Kino glanced down at the hot oil bubbling in a pan over the grill. Corina sensed her peril immediately and pulled her arm out from under her rich silk cloak, revealing – a holstered pistol, a big one!

"Is that...?"

"Yours? You've modified it cleverly. Surprised me a little when I field-stripped it. Our armorer sends his compliments." Then Corina added more dangerously, "I asked you a question."

"I'm a simple traveler, Dame Corina." As she said it, a weight lifted from Kino. _I've been thinking of myself as a slave._ "I travel for the joy of it, and to learn what the world has to teach me."

Kino served dinner. Corina tried it and smiled her approval.

"Good. Oh, you may eat. Sit. Continue."

"Thank you. I'm a good shot, but that's only to protect me from highwaymen. And when I travel, I always ask someone to explain the land I find myself in, its history and culture."

Corina nodded at the hint.

* * *

_**Every prison has a way out.**_

* * *

The following morning, Dame Corina escorted her trainee through the streets on foot.
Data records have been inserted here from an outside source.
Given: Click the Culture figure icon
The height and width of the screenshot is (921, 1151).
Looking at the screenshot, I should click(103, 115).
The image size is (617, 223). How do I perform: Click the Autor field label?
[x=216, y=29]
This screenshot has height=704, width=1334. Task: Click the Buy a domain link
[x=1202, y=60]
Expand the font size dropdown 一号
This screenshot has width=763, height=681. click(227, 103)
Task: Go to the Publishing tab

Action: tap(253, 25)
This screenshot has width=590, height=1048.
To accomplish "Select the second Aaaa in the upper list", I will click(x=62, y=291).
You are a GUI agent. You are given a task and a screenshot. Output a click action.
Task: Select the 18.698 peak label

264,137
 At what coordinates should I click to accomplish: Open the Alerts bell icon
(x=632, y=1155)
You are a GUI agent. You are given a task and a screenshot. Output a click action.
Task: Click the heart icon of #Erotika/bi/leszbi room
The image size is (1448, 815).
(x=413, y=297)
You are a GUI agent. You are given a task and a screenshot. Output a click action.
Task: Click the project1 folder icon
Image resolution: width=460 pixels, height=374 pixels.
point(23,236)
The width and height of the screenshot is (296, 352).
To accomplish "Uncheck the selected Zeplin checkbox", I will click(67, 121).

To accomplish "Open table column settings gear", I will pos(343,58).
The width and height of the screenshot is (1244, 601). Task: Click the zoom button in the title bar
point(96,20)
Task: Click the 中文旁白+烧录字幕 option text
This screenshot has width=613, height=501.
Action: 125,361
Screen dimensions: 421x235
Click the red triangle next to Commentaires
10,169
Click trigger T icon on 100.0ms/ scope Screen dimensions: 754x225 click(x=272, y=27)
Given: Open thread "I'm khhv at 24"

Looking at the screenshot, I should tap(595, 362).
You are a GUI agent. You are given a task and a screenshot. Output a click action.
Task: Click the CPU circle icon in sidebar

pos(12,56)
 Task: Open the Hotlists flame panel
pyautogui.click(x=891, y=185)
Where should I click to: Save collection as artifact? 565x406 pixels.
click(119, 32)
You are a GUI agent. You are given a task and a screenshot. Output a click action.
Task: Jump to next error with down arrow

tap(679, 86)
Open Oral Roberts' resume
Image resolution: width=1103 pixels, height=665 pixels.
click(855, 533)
Kino noted the obvious deference even fierce-looking Shemish raiders paid her. _Either Corina has a high rank or she's a deadly fighter; I'd guess both._

"Magnificent," Kino said, and she meant it. "This entire city... I've seen fortresses before, but you've turned it into a work of art as well. This wasn't built by slaves."

"Ah, but it was!" Corina answered. "Freed slaves."

She'd led Kino to the base of a statue. "Our king," Corina said. "The sculptors made a point of making him life-size."

"Then he was a giant," Kino answered. The king wore long hair, had large rippling muscles and wolflike, deep set eyes. "All your raiders wear a personal variation of this man's armor, am I right?"

"Good eye. Two generations ago," Corina began, "our king was born son of a warrior-chief. He was captured and sold into bondage, and never saw his family again. When he'd reached maturity, his fool of a master brought him here, a fortress designed to defend this pass from the land's rivals to the east. The young slave immediately saw that this place was nearly impregnable, and guarded a mountain pass that allows trade to and from many lands. The young slave led a revolt that destroyed the garrison here."

Kino admired the statue. She could just imagine someone like this performing such derring-do. Strong hands wrapped around an axe haft, those eyes lurking under the shadow of that brow... here was a formidable and dangerous man!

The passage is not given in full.